The member names have been redacted from the screenshot.
@Rich Matheisen
Here's the script that I have currently.
Function DecodeUserAccountControl ([int]$UAC)
{
$UACPropertyFlags = @(
"SCRIPT",
"ACCOUNTDISABLE",
"RESERVED",
"HOMEDIR_REQUIRED",
"LOCKOUT",
"PASSWD_NOTREQD",
"PASSWD_CANT_CHANGE",
"ENCRYPTED_TEXT_PWD_ALLOWED",
"TEMP_DUPLICATE_ACCOUNT",
"NORMAL_ACCOUNT",
"RESERVED",
"INTERDOMAIN_TRUST_ACCOUNT",
"WORKSTATION_TRUST_ACCOUNT",
"SERVER_TRUST_ACCOUNT",
"RESERVED",
"RESERVED",
"DONT_EXPIRE_PASSWORD",
"MNS_LOGON_ACCOUNT",
"SMARTCARD_REQUIRED",
"TRUSTED_FOR_DELEGATION",
"NOT_DELEGATED",
"USE_DES_KEY_ONLY",
"DONT_REQ_PREAUTH",
"PASSWORD_EXPIRED",
"TRUSTED_TO_AUTH_FOR_DELEGATION",
"RESERVED",
"PARTIAL_SECRETS_ACCOUNT",
"RESERVED"
"RESERVED"
"RESERVED"
"RESERVED"
"RESERVED"
)
return (0..($UACPropertyFlags.Length) | ?{$UAC -bAnd [math]::Pow(2,$_)} | %{$UACPropertyFlags[$_]}) -join ” | ”
}
$Group = [ADSI]"LDAP://cn=xxx,OU=xxx,OU=xxx,OU=xxx,dc=xxx,dc=xxx,dc=xxx"

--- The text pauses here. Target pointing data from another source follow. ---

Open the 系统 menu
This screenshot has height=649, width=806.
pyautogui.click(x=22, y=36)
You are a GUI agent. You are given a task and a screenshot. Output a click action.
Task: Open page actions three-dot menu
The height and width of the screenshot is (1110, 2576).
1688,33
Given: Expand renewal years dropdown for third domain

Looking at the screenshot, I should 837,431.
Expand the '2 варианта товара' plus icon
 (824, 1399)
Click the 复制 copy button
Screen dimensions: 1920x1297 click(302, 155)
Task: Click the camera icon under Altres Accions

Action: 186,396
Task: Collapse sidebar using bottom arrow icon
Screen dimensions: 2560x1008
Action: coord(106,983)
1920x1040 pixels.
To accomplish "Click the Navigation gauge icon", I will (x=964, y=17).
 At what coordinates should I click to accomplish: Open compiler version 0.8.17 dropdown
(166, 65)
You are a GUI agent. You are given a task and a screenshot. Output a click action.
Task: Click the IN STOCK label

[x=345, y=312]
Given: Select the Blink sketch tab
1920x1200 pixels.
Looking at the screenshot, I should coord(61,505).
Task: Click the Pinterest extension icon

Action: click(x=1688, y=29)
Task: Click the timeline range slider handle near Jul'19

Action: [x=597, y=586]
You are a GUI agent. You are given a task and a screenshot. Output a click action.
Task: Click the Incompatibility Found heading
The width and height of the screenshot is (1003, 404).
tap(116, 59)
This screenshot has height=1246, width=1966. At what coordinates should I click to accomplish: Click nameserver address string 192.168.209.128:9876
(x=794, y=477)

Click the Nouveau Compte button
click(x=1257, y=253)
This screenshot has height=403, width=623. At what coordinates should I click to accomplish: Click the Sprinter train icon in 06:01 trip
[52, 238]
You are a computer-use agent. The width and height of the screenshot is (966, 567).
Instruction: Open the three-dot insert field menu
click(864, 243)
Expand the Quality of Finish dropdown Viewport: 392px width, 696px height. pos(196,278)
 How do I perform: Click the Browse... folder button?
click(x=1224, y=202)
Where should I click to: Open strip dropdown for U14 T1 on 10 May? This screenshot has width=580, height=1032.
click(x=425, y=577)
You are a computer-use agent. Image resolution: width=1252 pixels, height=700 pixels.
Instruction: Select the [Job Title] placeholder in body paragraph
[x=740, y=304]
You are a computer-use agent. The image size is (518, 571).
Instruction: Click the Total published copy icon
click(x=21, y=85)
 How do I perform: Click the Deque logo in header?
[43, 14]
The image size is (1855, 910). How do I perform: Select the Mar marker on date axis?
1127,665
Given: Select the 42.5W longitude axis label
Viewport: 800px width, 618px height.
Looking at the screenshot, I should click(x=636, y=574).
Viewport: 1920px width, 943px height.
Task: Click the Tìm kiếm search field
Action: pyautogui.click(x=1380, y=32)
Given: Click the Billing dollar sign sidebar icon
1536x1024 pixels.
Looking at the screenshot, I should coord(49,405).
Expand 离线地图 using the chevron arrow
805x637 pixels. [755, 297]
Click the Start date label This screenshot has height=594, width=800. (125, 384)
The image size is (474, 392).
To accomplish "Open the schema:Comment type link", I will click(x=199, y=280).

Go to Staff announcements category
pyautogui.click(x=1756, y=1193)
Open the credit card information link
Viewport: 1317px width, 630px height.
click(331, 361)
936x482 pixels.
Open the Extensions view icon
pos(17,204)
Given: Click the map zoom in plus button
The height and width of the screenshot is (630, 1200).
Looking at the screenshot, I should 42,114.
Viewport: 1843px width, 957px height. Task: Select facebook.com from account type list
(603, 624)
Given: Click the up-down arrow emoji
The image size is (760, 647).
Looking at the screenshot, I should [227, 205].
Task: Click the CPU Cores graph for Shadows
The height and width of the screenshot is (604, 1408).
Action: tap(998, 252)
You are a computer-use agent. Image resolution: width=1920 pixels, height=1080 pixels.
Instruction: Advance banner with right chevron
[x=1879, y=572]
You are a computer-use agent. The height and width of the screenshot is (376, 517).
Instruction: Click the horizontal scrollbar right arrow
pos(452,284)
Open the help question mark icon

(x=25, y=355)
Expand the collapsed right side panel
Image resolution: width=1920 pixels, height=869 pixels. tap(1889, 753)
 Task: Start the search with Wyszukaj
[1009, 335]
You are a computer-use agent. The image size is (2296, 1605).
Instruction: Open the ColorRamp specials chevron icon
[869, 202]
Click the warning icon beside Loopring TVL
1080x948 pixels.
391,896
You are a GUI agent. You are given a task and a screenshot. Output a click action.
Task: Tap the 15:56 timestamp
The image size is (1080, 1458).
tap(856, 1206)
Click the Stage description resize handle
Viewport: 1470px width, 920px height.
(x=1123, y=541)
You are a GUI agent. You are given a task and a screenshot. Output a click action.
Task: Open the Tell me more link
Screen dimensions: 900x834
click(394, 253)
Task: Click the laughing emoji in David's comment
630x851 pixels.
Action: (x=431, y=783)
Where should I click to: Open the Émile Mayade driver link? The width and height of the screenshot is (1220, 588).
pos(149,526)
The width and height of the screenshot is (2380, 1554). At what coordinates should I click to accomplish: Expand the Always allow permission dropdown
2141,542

$Members = $Group.Member | ForEach-Object {[ADSI]"LDAP://$_"}
$Members | Select-Object | Select @{N='Members' ;e={$_.name}}, @{N='Type' ;e={$_.SchemaClassName}},@{N='Enabled' ;e={DecodeUserAccountControl($_.userAccountControl)}}
In order to get the useraccountcontrol property the script must be run "as administrator".
Runing the script simple logged in as an administrator account isn't enough. You must run the script in an elevated session.